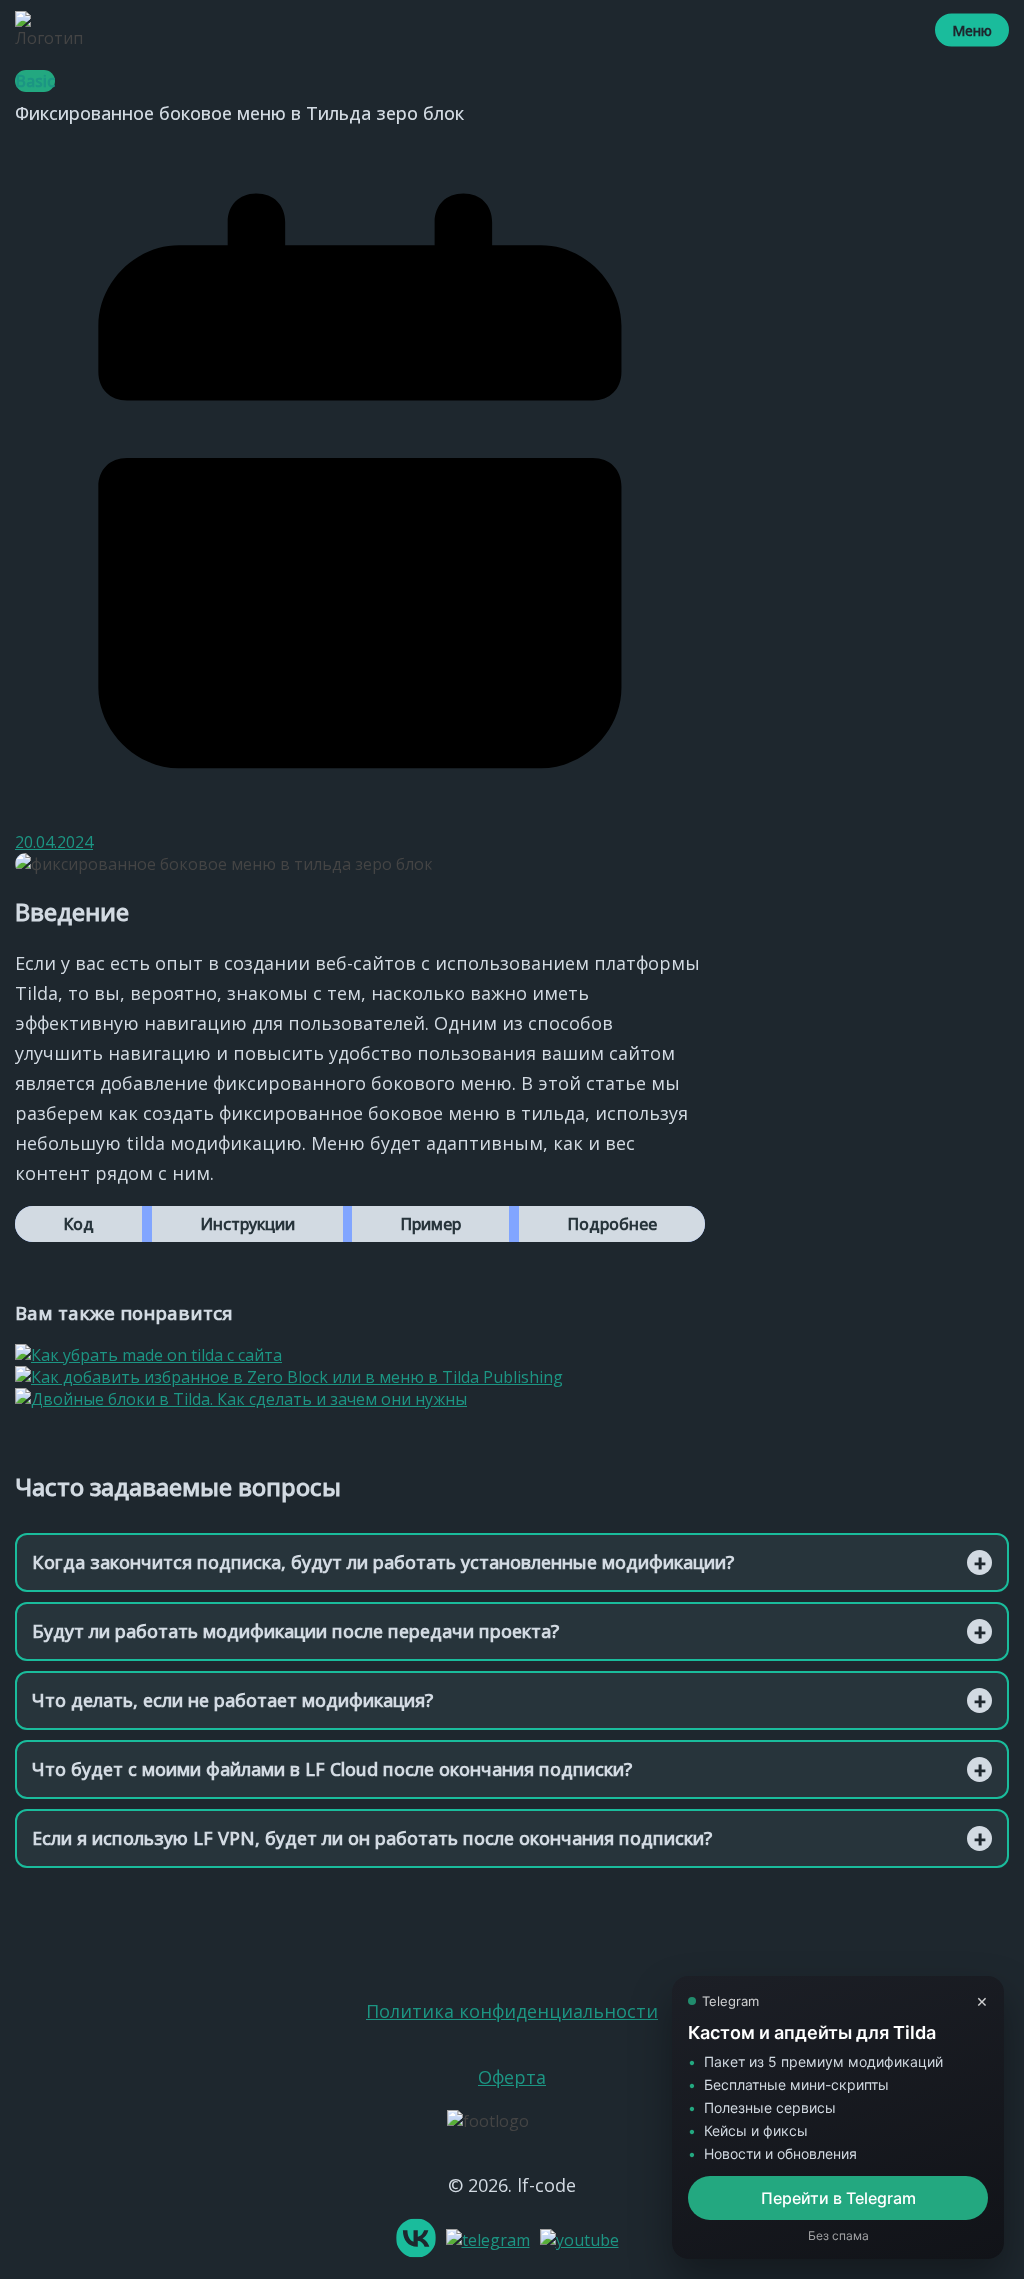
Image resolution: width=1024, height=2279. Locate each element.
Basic (35, 81)
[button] (78, 1224)
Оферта (512, 2077)
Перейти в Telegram (838, 2198)
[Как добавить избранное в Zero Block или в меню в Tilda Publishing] (289, 1377)
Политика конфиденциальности (512, 2011)
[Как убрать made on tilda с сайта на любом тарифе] (148, 1355)
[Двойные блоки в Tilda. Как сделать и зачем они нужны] (241, 1399)
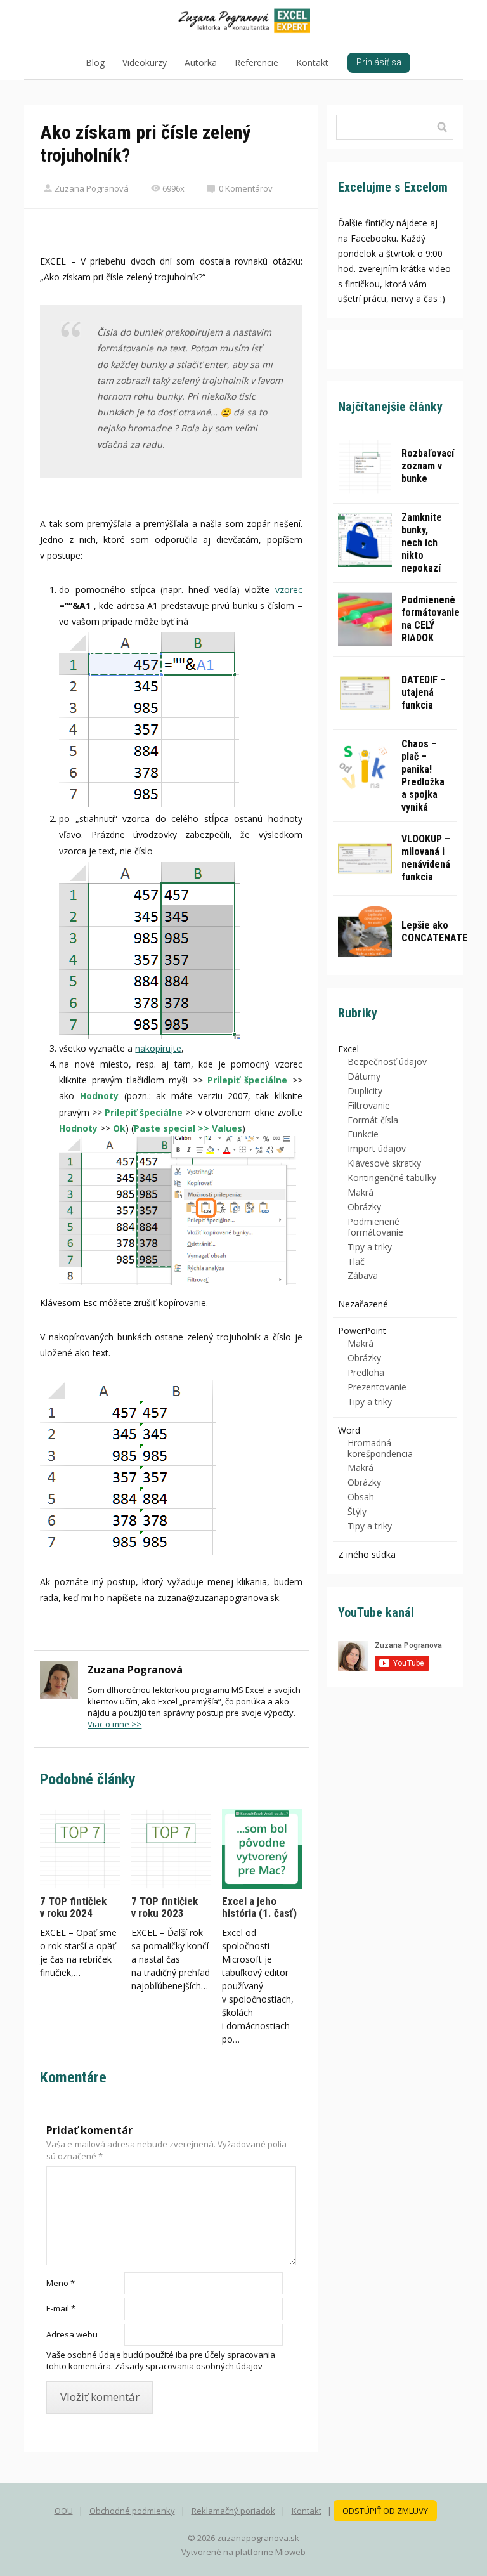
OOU (64, 2510)
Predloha (365, 1372)
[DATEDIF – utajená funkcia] (365, 693)
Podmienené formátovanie (375, 1226)
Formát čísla (372, 1120)
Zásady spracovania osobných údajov (189, 2366)
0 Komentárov (246, 188)
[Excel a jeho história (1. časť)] (262, 1849)
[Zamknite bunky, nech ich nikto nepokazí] (365, 540)
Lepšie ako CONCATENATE (434, 931)
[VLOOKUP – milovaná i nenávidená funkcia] (365, 859)
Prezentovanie (376, 1387)
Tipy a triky (369, 1247)
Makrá (360, 1192)
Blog (95, 62)
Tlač (356, 1261)
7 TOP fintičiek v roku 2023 (164, 1907)
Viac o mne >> (114, 1724)
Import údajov (376, 1148)
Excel (348, 1049)
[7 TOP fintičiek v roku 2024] (80, 1849)
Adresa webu (72, 2334)
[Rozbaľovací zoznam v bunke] (365, 467)
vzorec (288, 590)
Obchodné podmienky (132, 2510)
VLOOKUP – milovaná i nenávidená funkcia (425, 858)
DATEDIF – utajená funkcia (423, 692)
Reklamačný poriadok (233, 2510)
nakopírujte (158, 1048)
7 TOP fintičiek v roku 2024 (73, 1907)
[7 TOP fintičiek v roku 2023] (171, 1849)
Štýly (357, 1511)
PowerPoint (362, 1330)
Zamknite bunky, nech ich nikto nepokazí (421, 542)
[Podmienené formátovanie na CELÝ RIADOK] (365, 619)
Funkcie (363, 1134)
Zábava (362, 1275)
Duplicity (364, 1091)
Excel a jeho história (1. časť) (259, 1907)
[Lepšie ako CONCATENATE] (365, 932)
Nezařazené (363, 1304)
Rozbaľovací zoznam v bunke (427, 466)
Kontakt (312, 62)
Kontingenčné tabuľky (391, 1178)
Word (349, 1430)
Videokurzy (144, 62)
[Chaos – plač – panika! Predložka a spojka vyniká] (365, 767)
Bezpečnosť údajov (387, 1062)
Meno (60, 2283)
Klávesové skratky (384, 1163)
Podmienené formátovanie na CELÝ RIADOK (430, 619)
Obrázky (364, 1207)
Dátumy (363, 1076)
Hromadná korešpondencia (380, 1448)
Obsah (360, 1497)
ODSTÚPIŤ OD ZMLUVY (385, 2510)
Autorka (201, 62)
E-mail (60, 2308)
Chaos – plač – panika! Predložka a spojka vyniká (423, 775)
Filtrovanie (368, 1105)
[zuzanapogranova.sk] (244, 22)
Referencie (256, 62)
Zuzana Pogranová (92, 188)
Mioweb (290, 2552)
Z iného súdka (367, 1554)
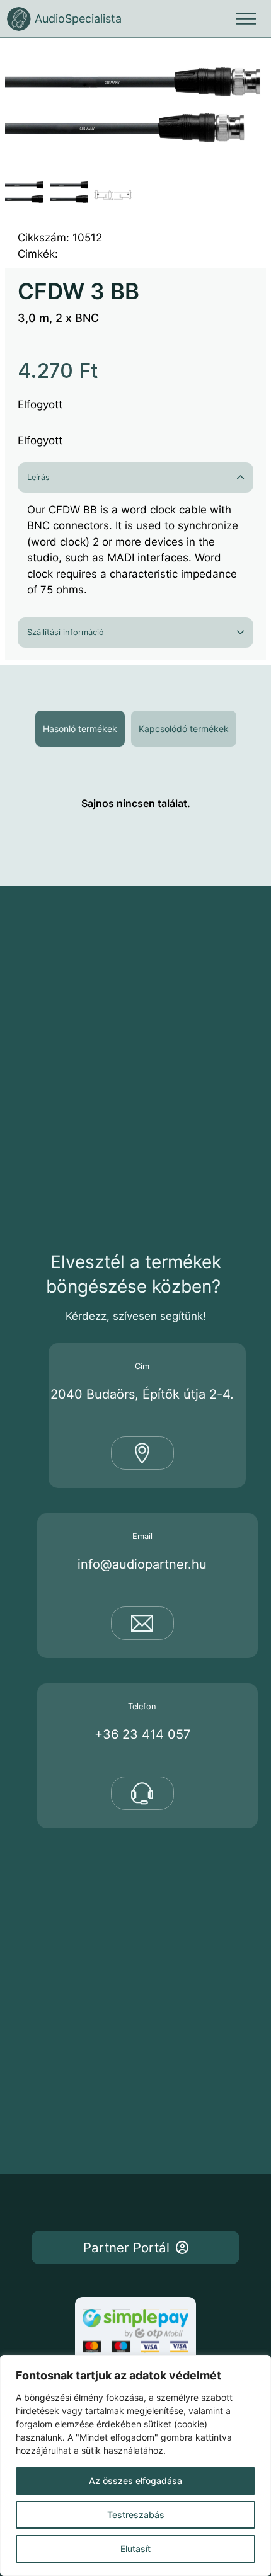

* Required action
A verbatim copy of the data, free of pictures, is the expected answer.

* Response below
Image resolution: width=1024, height=2279. Locate each element.
Basic (35, 81)
[button] (78, 1224)
Оферта (512, 2077)
Перейти в Telegram (838, 2198)
[Как добавить избранное в Zero Block или в меню в Tilda Publishing] (289, 1377)
Политика конфиденциальности (512, 2011)
[Как убрать made on tilda с сайта на любом тарифе] (148, 1355)
[Двойные блоки в Tilda. Как сделать и зачем они нужны] (241, 1399)
OOU (64, 2510)
Predloha (365, 1372)
[DATEDIF – utajená funkcia] (365, 693)
Podmienené formátovanie (375, 1226)
Formát čísla (372, 1120)
Zásady spracovania osobných údajov (189, 2366)
0 Komentárov (246, 188)
[Excel a jeho história (1. časť)] (262, 1849)
[Zamknite bunky, nech ich nikto nepokazí] (365, 540)
Lepšie ako CONCATENATE (434, 931)
[VLOOKUP – milovaná i nenávidená funkcia] (365, 859)
Prezentovanie (376, 1387)
Tipy a triky (369, 1247)
Makrá (360, 1192)
Blog (95, 62)
Tlač (356, 1261)
7 TOP fintičiek v roku 2023 (164, 1907)
Viac o mne >> (114, 1724)
Import údajov (376, 1148)
Excel (348, 1049)
[7 TOP fintičiek v roku 2024] (80, 1849)
Adresa webu (72, 2334)
[Rozbaľovací zoznam v bunke] (365, 467)
vzorec (288, 590)
Obchodné podmienky (132, 2510)
VLOOKUP – milovaná i nenávidená funkcia (425, 858)
DATEDIF – utajená funkcia (423, 692)
Reklamačný poriadok (233, 2510)
nakopírujte (158, 1048)
7 TOP fintičiek v roku 2024 (73, 1907)
[7 TOP fintičiek v roku 2023] (171, 1849)
Štýly (357, 1511)
PowerPoint (362, 1330)
Zamknite bunky, nech ich nikto nepokazí (421, 542)
[Podmienené formátovanie na CELÝ RIADOK] (365, 619)
Funkcie (363, 1134)
Zábava (362, 1275)
Duplicity (364, 1091)
Excel a jeho história (1. časť) (259, 1907)
[Lepšie ako CONCATENATE] (365, 932)
Nezařazené (363, 1304)
Rozbaľovací zoznam v bunke (427, 466)
Kontakt (312, 62)
Kontingenčné tabuľky (391, 1178)
Word (349, 1430)
Videokurzy (144, 62)
[Chaos – plač – panika! Predložka a spojka vyniká] (365, 767)
Bezpečnosť údajov (387, 1062)
Meno (60, 2283)
Klávesové skratky (384, 1163)
Podmienené formátovanie na CELÝ RIADOK (430, 619)
Obrázky (364, 1207)
Dátumy (363, 1076)
Hromadná korešpondencia (380, 1448)
Obsah (360, 1497)
ODSTÚPIŤ OD ZMLUVY (385, 2510)
Autorka (201, 62)
E-mail (60, 2308)
Chaos – plač – panika! Predložka a spojka vyniká (423, 775)
Filtrovanie (368, 1105)
[zuzanapogranova.sk] (244, 22)
Referencie (256, 62)
Zuzana Pogranová (92, 188)
Mioweb (290, 2552)
Z iného súdka (367, 1554)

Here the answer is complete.